Jamais de ma vie je n’ai vu une conception aussi comptable de l’éducation. Carr, lui c’en était un qui devait rêver de s’habiller en brun quand il était petit! Tout au long de son entretien avec Trépanier, le ministre fait allusion au fameux retour sur l’investissement en éducation, et combien il est déplorable qu’on ne le mesure pas avec précision. Qu’on ne finance pas les université en fonction de ce qu’elles rapportent à la province. Il exprime notamment le désir de voir le gouvernement s’impliquer de plus en plus dans la gestion des finances universitaires, en faisant un appel mal voilé à une réforme de la formule de financement des universités pour qu’elle reflète mieux leur performance. Cette dernière doit se mesurer par leur apport direct à l’économie de la province, évidemment.

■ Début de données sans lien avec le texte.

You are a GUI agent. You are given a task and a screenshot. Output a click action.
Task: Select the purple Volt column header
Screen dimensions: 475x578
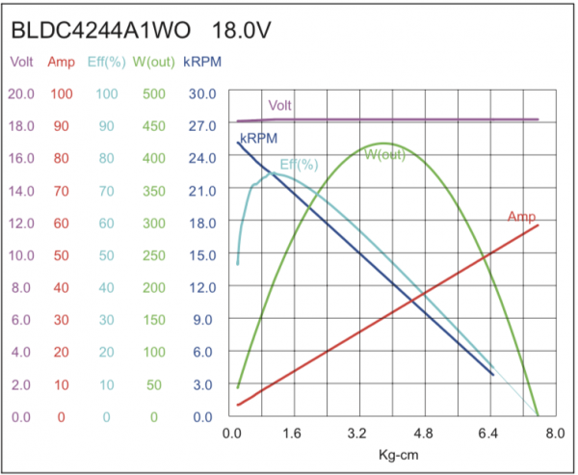tap(21, 63)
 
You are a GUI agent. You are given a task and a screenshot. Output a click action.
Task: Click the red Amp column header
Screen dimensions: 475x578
tap(63, 63)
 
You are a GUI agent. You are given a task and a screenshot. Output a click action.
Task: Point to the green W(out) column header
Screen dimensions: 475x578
tap(154, 63)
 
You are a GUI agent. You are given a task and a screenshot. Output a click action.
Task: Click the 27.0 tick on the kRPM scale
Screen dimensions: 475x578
tap(202, 126)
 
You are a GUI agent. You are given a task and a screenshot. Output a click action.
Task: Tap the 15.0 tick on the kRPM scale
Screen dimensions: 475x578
tap(202, 255)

Et cet apport se mesure par la capacité des universités à faire entrer les diplômés dans le moule de l’emploi disponible, et spécifiquement des postes vacants sur le marché du travail néo-brunswickois.
Mais j’aurais quelques perles de sagesse – gratuites – pour notre cher ministre si soucieux de constater un retour sur l’investissement.

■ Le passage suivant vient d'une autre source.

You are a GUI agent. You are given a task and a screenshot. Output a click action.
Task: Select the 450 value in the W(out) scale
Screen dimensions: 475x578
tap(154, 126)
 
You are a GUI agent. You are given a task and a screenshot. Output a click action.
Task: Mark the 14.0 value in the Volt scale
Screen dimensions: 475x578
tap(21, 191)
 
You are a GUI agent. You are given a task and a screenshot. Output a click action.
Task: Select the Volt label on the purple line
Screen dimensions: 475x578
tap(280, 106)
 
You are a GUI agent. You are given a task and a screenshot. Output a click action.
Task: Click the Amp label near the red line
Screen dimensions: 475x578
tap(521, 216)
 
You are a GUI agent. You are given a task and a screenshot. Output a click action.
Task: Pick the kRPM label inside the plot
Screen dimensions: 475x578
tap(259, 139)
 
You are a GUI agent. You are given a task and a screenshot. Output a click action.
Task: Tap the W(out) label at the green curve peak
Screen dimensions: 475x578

Écoute mon Jody; si demain matin je m’inscris au CCNB en plomberie, les chances sont fortes que dans 2 ans d’ici je me cherche un emploi comme plombier. Si je m’inscris à l’Université, peu importe le programme ou à peu près, les portes qui s’ouvriront à moi après l’obtention du diplôme sont, disons, un peu plus nombreuses. J’y aurai amassé un bagage varié, fondé sur des compétences transférables qui laissent une plus grande place à l’interprétation et l’intégration des connaissances suivant mes forces et mes défis.
Es-tu allé aux études pour devenir ministre, toi? Je veux dire : spécifiquement pour ça? J’imagine que non. T’as, comment dire, probablement plutôt «tombé dedans». ÇA t’intéressait et l’occasion s’est présentée.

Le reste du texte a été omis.